The Mendota Mdewakanton Dakota Community considers Coldwater a sacred site.
The “incidental” (manmade) finding is an interpretation. This reading of wetland rules will permit the NPS to take water pressure off the south end of Coldwater reservoir where numerous springs run through reservoir walls. NPS plans to inject concrete around the reservoir to FIX it in place for the next century.
40-percent of the water that was flowing into the reservoir, or maybe 20-percent (the figures change), will be diverted southward and then down the bluff. The secondary Coldwater Creek will have its own little bridge and then join the primary Coldwater Creek to tumble down the Mississippi gorge.
John Anfinson, local NPS Chief of Natural and Cultural Resources with a history doctorate, stated: “We begin history here in 1820.” (Hear the statement in a Coldwater KFAI radio documentary linked at www.FriendsofColdwater.org.)
1820 is when 200 US Army soldiers under Lt. Col.
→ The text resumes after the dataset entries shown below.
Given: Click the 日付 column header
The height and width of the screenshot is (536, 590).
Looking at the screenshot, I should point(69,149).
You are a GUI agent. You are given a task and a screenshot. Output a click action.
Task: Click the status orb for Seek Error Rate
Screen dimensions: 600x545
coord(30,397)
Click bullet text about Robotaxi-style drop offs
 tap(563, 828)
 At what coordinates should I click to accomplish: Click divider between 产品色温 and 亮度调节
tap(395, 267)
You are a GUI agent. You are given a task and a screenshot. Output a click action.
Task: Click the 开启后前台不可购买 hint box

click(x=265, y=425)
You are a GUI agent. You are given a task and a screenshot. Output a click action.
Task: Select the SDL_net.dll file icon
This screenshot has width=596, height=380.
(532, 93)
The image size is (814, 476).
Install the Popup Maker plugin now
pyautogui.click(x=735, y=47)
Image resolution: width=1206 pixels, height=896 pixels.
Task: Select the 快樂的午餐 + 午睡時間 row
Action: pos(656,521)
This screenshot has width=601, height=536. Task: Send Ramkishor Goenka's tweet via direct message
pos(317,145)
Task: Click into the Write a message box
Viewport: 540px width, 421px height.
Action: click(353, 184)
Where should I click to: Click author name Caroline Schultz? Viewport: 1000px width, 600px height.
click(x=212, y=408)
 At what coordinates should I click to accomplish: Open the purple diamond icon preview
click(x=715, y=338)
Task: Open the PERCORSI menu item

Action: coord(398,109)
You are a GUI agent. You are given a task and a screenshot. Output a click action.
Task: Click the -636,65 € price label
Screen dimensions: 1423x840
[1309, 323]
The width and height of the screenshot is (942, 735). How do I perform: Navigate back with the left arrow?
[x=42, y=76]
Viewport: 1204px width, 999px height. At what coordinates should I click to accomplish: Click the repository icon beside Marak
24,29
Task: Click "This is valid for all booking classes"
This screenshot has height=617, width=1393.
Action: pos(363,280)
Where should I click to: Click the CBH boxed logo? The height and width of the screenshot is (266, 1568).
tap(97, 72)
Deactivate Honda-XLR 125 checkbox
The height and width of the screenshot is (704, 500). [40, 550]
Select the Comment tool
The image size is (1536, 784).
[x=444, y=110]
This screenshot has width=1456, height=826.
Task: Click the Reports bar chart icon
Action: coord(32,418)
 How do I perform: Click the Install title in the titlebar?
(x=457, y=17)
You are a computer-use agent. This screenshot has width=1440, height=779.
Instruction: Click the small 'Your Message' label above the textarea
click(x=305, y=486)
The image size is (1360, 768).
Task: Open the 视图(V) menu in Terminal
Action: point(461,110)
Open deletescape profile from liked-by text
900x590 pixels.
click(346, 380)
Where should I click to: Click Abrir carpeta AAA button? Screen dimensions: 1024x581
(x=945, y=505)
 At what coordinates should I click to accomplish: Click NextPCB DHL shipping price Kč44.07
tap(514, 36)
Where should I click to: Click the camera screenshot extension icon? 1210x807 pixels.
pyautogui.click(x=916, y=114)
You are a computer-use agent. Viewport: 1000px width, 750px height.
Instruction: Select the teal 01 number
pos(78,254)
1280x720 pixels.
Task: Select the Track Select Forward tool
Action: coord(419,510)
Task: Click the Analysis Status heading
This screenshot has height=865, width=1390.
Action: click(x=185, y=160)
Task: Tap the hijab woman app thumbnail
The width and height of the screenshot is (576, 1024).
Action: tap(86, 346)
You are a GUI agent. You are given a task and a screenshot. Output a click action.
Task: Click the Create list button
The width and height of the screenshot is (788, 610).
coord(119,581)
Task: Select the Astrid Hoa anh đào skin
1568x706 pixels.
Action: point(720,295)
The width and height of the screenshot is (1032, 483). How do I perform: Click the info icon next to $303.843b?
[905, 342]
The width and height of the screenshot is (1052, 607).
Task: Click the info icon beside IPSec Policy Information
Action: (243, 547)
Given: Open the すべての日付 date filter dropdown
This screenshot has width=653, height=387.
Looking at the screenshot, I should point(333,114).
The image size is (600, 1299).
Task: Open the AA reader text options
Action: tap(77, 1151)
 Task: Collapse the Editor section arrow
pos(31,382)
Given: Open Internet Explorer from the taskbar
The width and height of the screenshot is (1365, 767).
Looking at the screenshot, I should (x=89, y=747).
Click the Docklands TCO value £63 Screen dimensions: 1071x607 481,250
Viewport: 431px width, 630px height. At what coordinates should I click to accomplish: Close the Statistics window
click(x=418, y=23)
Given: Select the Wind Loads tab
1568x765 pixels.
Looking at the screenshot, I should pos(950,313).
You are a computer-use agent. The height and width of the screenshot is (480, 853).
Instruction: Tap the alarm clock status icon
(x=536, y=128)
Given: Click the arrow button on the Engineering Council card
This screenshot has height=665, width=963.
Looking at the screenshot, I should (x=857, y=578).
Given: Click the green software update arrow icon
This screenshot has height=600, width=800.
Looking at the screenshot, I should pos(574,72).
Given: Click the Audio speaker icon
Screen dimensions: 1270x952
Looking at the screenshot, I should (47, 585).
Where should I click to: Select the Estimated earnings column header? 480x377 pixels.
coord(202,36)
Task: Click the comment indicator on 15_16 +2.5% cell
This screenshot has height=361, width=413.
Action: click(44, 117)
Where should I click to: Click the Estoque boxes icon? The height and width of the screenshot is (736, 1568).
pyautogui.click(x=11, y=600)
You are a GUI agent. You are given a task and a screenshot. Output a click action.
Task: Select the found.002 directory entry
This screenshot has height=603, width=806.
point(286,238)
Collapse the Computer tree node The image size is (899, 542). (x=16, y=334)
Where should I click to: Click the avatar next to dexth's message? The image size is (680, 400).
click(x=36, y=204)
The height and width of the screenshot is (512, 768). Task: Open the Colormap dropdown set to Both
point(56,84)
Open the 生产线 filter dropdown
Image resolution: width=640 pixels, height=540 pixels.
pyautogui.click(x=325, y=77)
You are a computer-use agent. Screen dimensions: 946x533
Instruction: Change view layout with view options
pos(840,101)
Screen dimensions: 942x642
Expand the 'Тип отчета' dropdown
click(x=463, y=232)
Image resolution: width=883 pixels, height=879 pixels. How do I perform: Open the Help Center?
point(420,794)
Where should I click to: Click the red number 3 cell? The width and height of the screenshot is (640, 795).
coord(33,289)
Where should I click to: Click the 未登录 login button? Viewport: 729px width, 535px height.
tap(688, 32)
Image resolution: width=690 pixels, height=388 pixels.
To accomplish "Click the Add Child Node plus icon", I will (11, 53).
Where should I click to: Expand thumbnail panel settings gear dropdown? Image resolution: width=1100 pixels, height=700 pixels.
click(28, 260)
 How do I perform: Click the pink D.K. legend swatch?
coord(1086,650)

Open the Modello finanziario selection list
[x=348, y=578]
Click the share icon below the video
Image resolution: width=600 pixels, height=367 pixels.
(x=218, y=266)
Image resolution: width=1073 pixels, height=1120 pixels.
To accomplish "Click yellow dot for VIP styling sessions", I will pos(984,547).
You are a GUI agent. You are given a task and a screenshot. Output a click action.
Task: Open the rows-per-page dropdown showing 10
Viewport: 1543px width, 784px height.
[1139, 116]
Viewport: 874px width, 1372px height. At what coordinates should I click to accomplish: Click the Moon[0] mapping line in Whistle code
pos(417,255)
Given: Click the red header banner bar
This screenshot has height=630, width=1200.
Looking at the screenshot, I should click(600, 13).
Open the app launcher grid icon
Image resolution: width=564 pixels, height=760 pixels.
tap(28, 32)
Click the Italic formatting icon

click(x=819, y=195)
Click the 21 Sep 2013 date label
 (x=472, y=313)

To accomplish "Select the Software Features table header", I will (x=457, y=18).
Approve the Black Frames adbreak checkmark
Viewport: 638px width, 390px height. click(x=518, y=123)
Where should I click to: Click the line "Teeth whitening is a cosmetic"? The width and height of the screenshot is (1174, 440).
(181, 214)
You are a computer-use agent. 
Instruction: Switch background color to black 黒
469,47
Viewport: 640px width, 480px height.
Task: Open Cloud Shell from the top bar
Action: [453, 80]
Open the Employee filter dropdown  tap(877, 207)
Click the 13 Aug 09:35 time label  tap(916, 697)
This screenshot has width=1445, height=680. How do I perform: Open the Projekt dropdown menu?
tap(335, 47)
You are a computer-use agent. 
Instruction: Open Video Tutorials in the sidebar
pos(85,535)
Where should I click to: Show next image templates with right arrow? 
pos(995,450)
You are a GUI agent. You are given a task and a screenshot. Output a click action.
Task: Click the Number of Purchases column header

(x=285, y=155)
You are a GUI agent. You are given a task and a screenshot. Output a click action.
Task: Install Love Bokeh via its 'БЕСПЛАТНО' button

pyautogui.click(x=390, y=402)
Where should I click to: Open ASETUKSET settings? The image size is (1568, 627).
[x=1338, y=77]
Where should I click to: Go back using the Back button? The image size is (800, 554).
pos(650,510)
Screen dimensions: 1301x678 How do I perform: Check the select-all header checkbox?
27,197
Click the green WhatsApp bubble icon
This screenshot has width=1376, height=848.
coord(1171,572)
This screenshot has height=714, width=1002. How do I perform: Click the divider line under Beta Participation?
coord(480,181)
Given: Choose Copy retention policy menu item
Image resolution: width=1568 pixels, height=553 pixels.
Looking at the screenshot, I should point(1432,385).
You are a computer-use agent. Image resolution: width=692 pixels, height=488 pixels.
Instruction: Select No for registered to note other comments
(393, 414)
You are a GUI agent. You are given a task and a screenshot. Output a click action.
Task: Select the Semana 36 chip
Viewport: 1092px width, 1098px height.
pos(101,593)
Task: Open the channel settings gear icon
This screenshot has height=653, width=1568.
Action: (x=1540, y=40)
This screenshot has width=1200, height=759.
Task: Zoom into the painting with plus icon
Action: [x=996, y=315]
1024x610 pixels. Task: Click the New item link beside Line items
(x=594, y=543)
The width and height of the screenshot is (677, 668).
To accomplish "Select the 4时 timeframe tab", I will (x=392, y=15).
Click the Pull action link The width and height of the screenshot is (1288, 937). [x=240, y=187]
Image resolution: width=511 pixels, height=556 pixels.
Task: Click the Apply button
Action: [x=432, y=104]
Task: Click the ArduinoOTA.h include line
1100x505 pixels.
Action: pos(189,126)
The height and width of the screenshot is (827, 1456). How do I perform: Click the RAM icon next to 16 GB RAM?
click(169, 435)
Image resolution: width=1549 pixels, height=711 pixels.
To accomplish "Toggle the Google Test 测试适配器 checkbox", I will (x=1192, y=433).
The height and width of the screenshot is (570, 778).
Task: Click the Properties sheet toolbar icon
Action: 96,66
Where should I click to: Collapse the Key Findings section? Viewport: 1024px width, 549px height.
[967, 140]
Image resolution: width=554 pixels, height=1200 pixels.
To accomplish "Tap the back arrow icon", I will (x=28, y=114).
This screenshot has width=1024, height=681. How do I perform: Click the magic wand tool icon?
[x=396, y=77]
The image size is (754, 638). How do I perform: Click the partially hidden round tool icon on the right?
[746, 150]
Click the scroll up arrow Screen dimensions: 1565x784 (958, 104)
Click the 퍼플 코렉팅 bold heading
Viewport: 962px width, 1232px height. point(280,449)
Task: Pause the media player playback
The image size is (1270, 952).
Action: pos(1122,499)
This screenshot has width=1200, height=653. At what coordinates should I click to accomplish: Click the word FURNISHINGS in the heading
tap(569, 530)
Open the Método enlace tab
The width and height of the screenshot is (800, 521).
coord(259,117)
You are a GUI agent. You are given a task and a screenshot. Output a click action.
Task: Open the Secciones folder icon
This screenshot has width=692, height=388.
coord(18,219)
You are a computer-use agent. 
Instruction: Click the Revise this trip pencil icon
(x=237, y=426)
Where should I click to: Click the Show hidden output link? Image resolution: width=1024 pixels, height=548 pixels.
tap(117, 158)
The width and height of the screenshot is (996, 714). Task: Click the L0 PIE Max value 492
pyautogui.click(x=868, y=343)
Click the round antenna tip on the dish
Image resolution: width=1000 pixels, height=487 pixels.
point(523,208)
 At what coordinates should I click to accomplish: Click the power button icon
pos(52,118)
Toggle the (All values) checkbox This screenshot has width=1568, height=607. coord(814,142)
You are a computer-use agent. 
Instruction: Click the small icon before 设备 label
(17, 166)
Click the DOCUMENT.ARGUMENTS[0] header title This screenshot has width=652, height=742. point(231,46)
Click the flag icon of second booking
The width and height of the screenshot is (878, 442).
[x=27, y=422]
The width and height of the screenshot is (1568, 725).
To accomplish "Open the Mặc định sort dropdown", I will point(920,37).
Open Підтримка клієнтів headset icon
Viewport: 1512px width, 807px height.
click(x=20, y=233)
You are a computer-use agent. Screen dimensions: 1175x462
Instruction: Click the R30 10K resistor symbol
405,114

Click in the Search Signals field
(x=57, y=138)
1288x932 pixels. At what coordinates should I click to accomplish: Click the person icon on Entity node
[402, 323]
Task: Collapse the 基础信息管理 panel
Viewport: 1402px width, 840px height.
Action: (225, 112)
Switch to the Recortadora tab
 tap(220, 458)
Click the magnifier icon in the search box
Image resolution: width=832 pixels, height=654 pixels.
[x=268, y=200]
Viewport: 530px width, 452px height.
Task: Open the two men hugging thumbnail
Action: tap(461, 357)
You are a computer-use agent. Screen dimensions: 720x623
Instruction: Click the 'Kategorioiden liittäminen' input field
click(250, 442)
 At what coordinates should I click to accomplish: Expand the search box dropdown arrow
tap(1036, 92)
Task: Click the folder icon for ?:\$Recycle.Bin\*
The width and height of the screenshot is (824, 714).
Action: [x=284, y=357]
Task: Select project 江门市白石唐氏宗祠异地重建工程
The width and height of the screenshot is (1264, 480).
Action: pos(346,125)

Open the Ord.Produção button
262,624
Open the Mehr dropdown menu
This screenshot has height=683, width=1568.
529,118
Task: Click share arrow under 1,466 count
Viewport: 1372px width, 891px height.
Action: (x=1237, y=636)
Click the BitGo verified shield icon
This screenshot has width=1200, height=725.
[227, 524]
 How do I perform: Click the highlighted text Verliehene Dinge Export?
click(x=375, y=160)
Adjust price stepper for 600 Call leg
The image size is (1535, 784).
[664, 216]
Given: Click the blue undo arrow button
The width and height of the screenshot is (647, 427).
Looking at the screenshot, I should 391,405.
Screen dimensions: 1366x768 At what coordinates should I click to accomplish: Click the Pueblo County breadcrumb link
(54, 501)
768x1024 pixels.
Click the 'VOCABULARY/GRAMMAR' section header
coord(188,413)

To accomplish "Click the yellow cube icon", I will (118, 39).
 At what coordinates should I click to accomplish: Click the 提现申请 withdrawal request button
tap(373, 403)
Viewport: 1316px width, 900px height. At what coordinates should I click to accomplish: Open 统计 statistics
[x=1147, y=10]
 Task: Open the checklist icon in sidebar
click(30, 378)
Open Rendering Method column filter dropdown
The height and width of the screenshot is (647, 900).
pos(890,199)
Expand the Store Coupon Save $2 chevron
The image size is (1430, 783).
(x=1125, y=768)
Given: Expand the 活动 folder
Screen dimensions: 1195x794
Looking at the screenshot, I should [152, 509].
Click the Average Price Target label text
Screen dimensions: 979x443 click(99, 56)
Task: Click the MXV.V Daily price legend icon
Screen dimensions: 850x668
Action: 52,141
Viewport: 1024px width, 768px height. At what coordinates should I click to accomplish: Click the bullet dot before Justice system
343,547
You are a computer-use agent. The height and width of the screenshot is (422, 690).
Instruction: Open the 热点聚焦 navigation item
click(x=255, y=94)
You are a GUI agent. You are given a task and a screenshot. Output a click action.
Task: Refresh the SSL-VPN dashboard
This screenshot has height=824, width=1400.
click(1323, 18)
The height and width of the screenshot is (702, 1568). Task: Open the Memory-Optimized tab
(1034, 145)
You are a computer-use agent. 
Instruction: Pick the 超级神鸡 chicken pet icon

Henry Leavenworth followed a path from the canoe landing near where Coldwater empties into the Mississippi—up to the spring.
The Board of Managers of the Minnehaha Creek Watershed District is scheduled to reconsider its “solely” manmade vote at the Thursday, May 3 meeting, at 6:45 PM, at watershed offices, 18202 Minnetonka Boulevard in Deephaven, MN.